Erano diciassette anni che non lo facevo, dal giorno in cui ho scoperto di aspettare Federico.
Sino a quel momento avevo solo voluto diventare un acquerello , un’idea di donna. Una vita trascorsa a contare mentalmente i grammi di cibo, a toccarsi il bacino per sentire se le ossa, tanto desiderate, erano ancora lá, a fior di pelle. Un tempo infinito, passato a non volersi riflettere, come un vampiro, a disegnarsi contorni sempre troppo grandi per essere sopportati.
Dopo il test di gravidanza ho comprato uno specchio.
Ho guardato, senza orrore, i miei fianchi farsi tondi e i miei seni ( che tanto avevo odiato) diventare ancora più pesanti. Ho visto,senza soffrire, le vene azzurre apparire sulla pelle tesa e le caviglie trasformarsi in tronchi.
Mi sono specchiata ogni giorno e ho lasciato che i capelli si allungassero.

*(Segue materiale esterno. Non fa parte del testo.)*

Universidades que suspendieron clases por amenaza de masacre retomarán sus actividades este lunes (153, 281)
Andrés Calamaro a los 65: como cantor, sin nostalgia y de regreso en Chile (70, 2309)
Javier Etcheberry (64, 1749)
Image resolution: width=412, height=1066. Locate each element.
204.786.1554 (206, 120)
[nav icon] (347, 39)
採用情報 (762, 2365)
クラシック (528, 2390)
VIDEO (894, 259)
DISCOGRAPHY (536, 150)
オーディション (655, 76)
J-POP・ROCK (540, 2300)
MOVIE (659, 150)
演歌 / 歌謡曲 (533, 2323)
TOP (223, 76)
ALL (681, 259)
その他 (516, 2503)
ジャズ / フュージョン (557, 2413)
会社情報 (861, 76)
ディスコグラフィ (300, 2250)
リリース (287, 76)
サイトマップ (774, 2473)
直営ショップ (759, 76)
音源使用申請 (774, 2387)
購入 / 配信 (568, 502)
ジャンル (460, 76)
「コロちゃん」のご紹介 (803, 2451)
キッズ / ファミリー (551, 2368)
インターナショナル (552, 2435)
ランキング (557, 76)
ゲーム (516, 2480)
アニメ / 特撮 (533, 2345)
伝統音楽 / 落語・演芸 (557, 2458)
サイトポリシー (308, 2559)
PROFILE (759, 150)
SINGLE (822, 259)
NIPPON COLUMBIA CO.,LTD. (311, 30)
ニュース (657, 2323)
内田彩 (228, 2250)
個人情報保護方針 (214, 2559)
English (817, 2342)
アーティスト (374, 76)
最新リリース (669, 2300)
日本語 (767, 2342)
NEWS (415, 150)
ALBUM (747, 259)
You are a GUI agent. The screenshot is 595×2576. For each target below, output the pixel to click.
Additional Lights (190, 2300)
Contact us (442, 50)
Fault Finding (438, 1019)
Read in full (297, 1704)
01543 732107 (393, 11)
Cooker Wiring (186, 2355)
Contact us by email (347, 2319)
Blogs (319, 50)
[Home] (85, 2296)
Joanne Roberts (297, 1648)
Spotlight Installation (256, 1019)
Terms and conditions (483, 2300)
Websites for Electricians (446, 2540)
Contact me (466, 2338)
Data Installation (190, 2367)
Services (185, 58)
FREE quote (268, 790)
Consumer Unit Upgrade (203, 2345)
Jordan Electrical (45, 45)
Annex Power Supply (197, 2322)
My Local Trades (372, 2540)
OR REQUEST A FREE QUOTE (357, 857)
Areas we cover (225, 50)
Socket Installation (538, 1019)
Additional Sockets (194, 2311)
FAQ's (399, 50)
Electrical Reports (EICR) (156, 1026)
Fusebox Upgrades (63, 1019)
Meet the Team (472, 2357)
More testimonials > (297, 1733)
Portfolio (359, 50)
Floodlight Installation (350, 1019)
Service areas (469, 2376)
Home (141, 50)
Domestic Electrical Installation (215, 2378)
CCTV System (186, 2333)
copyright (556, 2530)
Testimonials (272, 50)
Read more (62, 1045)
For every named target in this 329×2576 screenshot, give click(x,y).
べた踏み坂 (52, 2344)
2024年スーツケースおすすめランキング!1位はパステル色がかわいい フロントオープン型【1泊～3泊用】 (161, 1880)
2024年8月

Prima li portavo cortissimi.
Se penso alla me di allora, mi rivedo in una foto scattata durante la discussione della tesi. Le spalle un po’ curve, i capelli di un ragazzino, il viso troppo bianco e gli occhi troppo grandi, le mani strette a pugno, le unghie conficcate nel palmo, quasi a farlo sanguinare.
Ho preso 110 e lode ovviamente, non mi sarei mai concessa niente di meno. E ancora non mi sembrava abbastanza.
L’arrivo di mio figlio mi ha reso donna ancora prima che madre. Ho imparato a tollerarmi (amarmi mi sembra esagerato) attraverso di lui, a sorridere delle mie molte imperfezioni. I capelli lunghissimi sono stati il mio modo di dirmi che avevo fatto pace con me stessa. Li ho sempre portati legati, perché nella vita le ferite non guariscono mai del tutto.
Ora li ho tagliati.
Come mi ha detto ridendo un’amica cara, adesso ho il colore di Gilda e la pettinatura della Dietrich.
Sono il solito casino, insomma. Ma la femminilità, in fondo, non è proprio questo continuo cercarsi?
E stamattina , nonostante le occhiaie dell’alba e quella piega un po’ amara, proprio vicino al sorriso, mi sono guardata allo specchio e mi sono trovata.